Having grown up on a diet of Chitrahar , Swara understands how to run around trees. “Just give me an audience, I have been a big nautanki right from childhood. It is just that I am a reluctant glam doll, particularly off-screen. You give me any role and I will try to justify it, it is the red carpet that I struggle with. There have been times when directors have told me I was too intelligent for the role, even when I kept saying try me!”

Mumbai also made her learn to cook. “In Delhi, I was a spoilt brat. In Mumbai, I got the slap of reality. Now I can make dal-chawal and try roti.” She tries fusion dishes as well. Chewing on basil- and lime-marinated grilled fish Swara recalls the school days when her mother used to pack a new variety every day to school but Swara looked for noodles in her classmates’ tiffin boxes.

“One day she complained to my class teacher and she admonished my friends for eating my lunch. It was such an embarrassing moment for me and my classmates made fun of me for a week.” However, now she realises her worth. “My mother and grandmother don’t eat non-vegetarian food, but they cook such amazing meat delicacies. I am the opposite. I can’t touch non-vegetarian when it comes to cooking, but I am not in a hurry. I will learn when I have kids!”

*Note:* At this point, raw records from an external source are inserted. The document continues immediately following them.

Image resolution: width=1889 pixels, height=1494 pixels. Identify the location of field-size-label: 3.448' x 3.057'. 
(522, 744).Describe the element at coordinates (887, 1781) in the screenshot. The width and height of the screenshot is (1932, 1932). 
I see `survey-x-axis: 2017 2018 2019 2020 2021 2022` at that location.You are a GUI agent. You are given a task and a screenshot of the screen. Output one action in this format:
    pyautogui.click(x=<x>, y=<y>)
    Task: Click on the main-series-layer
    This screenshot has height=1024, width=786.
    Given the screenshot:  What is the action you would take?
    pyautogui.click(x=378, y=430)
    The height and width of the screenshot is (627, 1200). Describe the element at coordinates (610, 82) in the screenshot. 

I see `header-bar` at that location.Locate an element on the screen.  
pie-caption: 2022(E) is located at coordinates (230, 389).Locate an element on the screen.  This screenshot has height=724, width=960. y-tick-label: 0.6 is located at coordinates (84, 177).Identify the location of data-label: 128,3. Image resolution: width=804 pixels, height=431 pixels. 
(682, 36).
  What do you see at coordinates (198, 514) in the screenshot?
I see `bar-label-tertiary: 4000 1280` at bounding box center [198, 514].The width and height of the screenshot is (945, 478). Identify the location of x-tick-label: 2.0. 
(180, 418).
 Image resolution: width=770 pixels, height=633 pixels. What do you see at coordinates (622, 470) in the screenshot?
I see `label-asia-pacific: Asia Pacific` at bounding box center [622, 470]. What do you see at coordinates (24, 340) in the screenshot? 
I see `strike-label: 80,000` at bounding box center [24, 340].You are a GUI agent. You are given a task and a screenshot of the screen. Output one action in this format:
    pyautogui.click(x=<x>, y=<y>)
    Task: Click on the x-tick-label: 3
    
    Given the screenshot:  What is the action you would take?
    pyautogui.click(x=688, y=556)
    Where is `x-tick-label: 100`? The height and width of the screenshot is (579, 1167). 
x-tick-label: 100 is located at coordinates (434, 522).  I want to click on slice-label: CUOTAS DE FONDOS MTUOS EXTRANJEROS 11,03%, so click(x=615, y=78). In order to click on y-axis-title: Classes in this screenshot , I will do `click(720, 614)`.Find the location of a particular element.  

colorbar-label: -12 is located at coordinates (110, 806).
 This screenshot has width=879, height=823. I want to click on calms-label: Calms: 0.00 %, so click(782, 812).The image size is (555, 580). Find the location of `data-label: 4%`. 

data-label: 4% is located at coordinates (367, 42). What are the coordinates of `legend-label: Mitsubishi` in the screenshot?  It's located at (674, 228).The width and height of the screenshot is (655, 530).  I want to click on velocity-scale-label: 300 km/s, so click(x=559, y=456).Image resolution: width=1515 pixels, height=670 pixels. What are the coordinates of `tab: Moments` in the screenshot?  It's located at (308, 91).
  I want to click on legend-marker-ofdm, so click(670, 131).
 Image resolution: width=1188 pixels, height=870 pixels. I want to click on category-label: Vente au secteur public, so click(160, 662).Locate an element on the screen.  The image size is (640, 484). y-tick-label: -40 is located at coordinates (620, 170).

Tasting spinach kabab with corn kennels, Swara recalls her great food experiences. One was in a restaurant on Gaza Strip. “It was the best Middle-East food that I ever had and I could not come to terms with the fact that this was the same place that became a war zone now and then.” A few years ago she took the bus to Lahore on a whim. “Along the way we were asked questions such as ‘Why are you going alone?’, ‘Are you Hindus?’… But we had a great time. People offered us place to stay with them. Sometimes we create a perspective without checking the ground reality and keep believing in it,” she muses.

Staging protests

Having been part of IPTA and N.K. Sharma’s Act One, Swara was in Delhi recently to perform with her cultural group Swaang, which specialises in protest songs. “Most of us are outsiders, who are trying to create a niche in Bollywood, but don’t want to give up on our roots. It is really important to protest. It is a right that’s increasingly becoming risky in India. I recite the poetry and act in our theatres production Beech Ka Rasta Nahin Hota (there is no middle path), based on a poem by Avtaar Singh Paash.” Going through the rich array of desserts, we discover that she is doing Yash Raj’s Aurangzeb and Anand Rai’s Raanjhnaa. “While Atul Sabharwal (director of Aurangzeb ) was asking for a controlled performance, which is very difficult for a trained Bharatanatyam dancer such as me, Anand wanted me to play a desi Benaras ki ladki when I am urban from u to n.” But, she’s not complaining!